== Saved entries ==

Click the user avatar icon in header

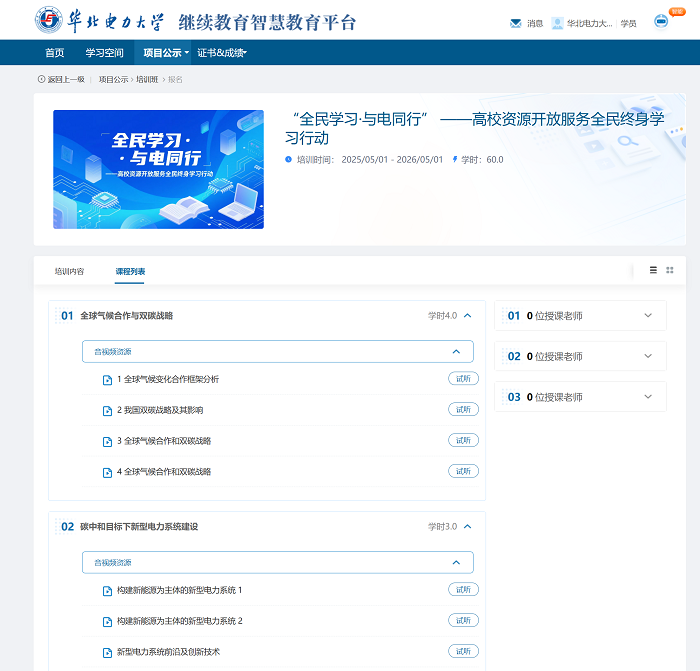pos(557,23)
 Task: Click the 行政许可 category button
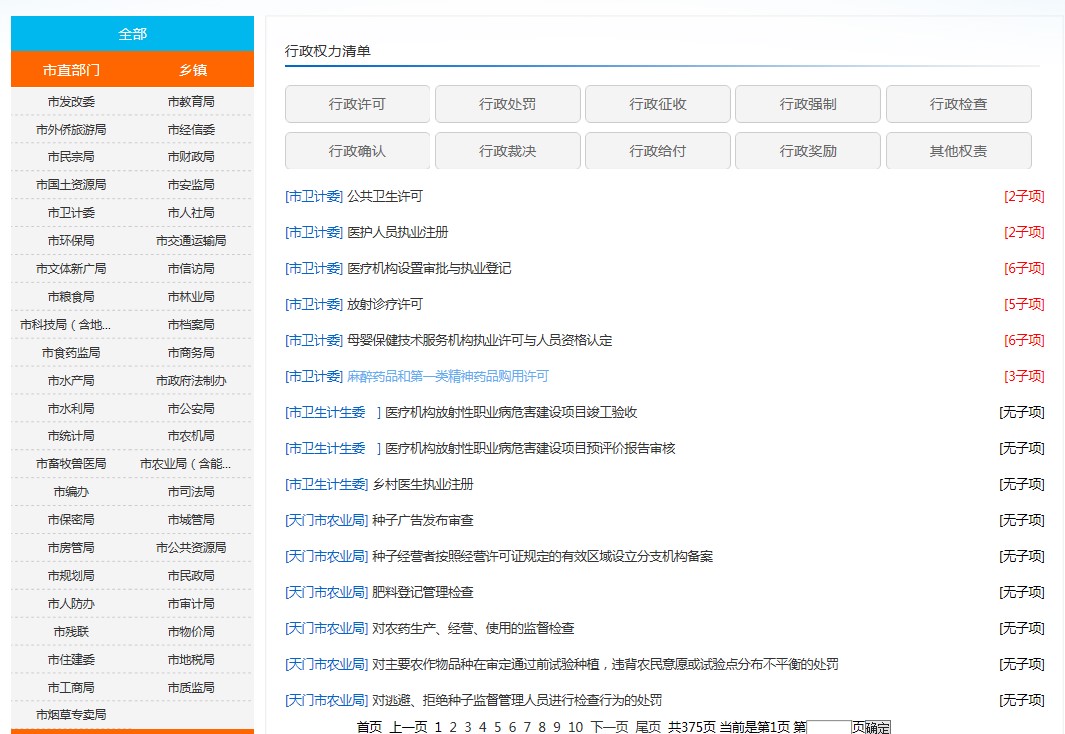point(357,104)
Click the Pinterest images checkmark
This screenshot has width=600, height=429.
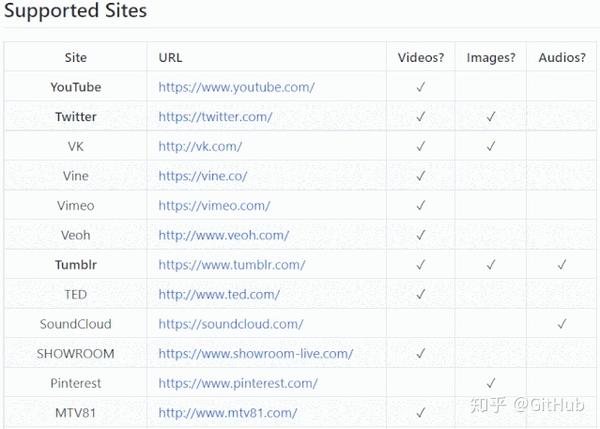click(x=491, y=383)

== Task item ==
Copy out the records exactly; the pictures stay behind.

== Solution to this task ==
Click the user avatar icon in header

pos(557,23)
 Task: Click the 行政许可 category button
point(357,104)
Click the Pinterest images checkmark
This screenshot has width=600, height=429.
click(x=491, y=383)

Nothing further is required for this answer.